Der 25. Juni prägt Kenias jüngste Geschichte wie kaum ein anderes Datum. 2024 brannte das Parlament. Jetzt starben wieder Menschen, die Polizeigewalt und Einschränkungen der Regierung nicht akzeptieren wollen.
In Kenia sind die Demonstranten zurück auf den Straßen und zwar landesweit. Die Folgen: Mindestens 16 Menschen wurden getötet, Hunderte verletzt. Die Katholische Nachrichten-Agentur (KNA) beantwortet Fragen rund um die Proteste.
Warum wird in Kenia protestiert?
In dem ostafrikanischen Land (58 Millionen Einwohner) schwelt der Konflikt zwischen Polizei und junger Bevölkerung mit einem Durchschnittsalter von gut 21 Jahren seit Wochen. Auslöser war der Tod des Bloggers und Lehrers Albert Ojwang. Ojwang wurde am 6. Juni verhaftet, nachdem Kenias Vize-Polizeichef Eliud Lagat Anzeige erstattet hatte. Lagat warf Ojwang vor, ihn in Sozialen Medien diffarmiert zu haben. Nach seiner Festnahme wurde Ojwang aus der Region Homa Bay im Westen des Landes ins die rund 350 Kilometer entfernte Hauptstadt Nairobi gefahren, wo er zwei Tage später in Polizeigewahrsam starb.
Gibt es Ermittlungen?
Eliud Lagat trat zehn Tage später wegen der laufenden Ermittlungen zurück. Medienberichten zufolge streitet er ein Fehlverhalten ab. Mittlerweile sind sechs Menschen wegen Mordes angeklagt, darunter drei Polizisten.
Warum hält die Kritik trotzdem an?
In Sozialen Medien formiert sich der Protest unter anderem unter dem Hashtag #Justice4AlbertOjwang. Auch auf den Straßen wird seitdem gegen Polizeigewalt und auch die Regierung von Präsident William Ruto (58) demonstriert, unter anderem am 17. Juni. An jenem Tag wurde der 22-jährige Straßenhändler Boniface Kariuki angeschossen. Vier Tage später sagte dessen Vater Jonah kenianischen Medien, der Zustand seines Sohnes sei kritisch.
Wie viele Menschen sind bisher ums Leben gekommen?
Der bisher größte Protest fand am Mittwoch (25. Juni) statt. Menschenrechtsorganisationen sprachen am Abend von mindestens acht Toten. Irungu Houghton, Amnesty-International-Direktor in Kenia, sagte Medienvertretern, mindestens 16 Personen seien gestorben. Laut Staatlicher Menschenrechtskommission wurden rund 400 Menschen verletzt, acht hatten Schusswunden.

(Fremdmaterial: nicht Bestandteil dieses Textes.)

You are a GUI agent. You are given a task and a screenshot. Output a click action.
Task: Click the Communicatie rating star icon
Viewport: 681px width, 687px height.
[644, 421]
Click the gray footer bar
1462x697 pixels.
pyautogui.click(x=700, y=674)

Handelt es sich um landesweite Proteste?
Ja, Kenia hat 47 Bezirke. In mindestens 23 kam es laut Menschenrechtskommission zu Demonstrationen.
Wie reagierten die Sicherheitskräfte auf die Demonstrationen?
Laut Menschenrechtskommission wurden landesweit mindestens 61 Personen in Polizeistationen festgehalten. Die Polizei ist stark präsent. Auch verboten die Behörde jegliche Live-Berichterstattung in Radio und Fernsehen über regierungskritische Proteste und stellten den Sendebetrieb mehrerer TV-Sender ein.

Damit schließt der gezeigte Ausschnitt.